Even a trip to a village that was the site of a horrifying WWII-era massacre has a passage that is bound to make you laugh out loud: “The last Jew in Stalindorf was lying in bed in his underwear. He wore thick bifocals and looked grumpy.”
The lack of drama makes the tragedies contained in Black Square all of the more obvious.
The rising tide of violence in Ukraine and what Pinkham describes as Moscow's “bloodthirsty and cheerful” attitude to it are two tragedies that have now become intertwined. This is a book about Ukraine that’s bookended by two sections about grim realities in Russia, and it’s easy to see why Pinkham made the choice to tell the story this way.
The two countries are linked by history and colonial aggression – as well as by millions of people who have families and friends on both sides of the border and are now being twisted this way and that.
It’s a credit to Pinkham that she tells the story of a region through ordinary people – not politicians, not famous dissidents, not oligarchs, not journalists, not anyone you normally hear from, basically. This becomes especially important in how Pinkham approaches Ukraine’s 2014 revolution, which she relates through the eyes of regular participants, and neither romanticizes nor demonises.
Pinkham’s approach to the ensuing war in the Donbas is equally cool and even-handed – and equally prioritises narratives of ordinary people caught up in big events.
“Sveta looked anxious and happy, her eyes open as fresh wounds,” Pinkham writes of a refugee from the war in the Donbas, part of a group of people who have been demonised as pro-Russian collaborators and/or stupid thugs.
“To many, the draft seemed like a form of human sacrifice,” Pinkham writes about young Ukrainian men eager to escape going to a war that nobody can call a war.

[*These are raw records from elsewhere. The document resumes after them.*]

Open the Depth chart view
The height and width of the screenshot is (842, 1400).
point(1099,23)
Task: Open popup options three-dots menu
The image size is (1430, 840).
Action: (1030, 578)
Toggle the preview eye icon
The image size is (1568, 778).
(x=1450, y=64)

Pinkham’s approach both humanises and demystifies Ukraine, but there is one mystery in the narrative that’s constantly present, and that’s Pinkham herself. To quote Zelda Fitzgerald, “You always know what she thinks, but she does all her feeling alone.” A careful, conscientious observer does well to blend into the scenery, but Pinkham is the kind of narrator who inevitably leaves you wanting more personal details and observations.
Did Pinkham think she was going to die when she flew on a rickety, old plane to Irkutsk? Why did Pinkham and the golden-haired guitarist named Kotik (literally: Little Cat) break up? Are the musician Topor and Pinkham still friends even though he accused her of writing her book to make money from Ukraine’s suffering one time?
Throughout the book, Pinkham stresses her status as an American outsider, “an improvident alien”
Throughout the book, Pinkham stresses her status as an American outsider, “an improvident alien,” a person behind a barrier — behind which there is, presumably, the American life she doesn’t really speak of, there is normalcy, and what she describes as her status as a “respectable, educated person.” On the other side, there are naked rastas, stars falling over the sea, heroin addicts, and being the potential subject of a Roma bridenapping.
Is the barrier the function of national identity, does it go deeper, or is it more of a storytelling device? Has the barrier grown thicker or thinner over the long years she has spent in this part of the world? These lingering questions are my unsubtle way of demanding a companion volume, of course.
For now, Black Square emerges as essential reading for anyone who cares about Ukraine, anyone who’s wondering if they should care about Ukraine, and anyone who happens to like nonfiction narratives told in a human voice.
Sophie Pinkham’s Black Square: Adventures in Post-Soviet Ukraine was published by WW Norton in August 2016.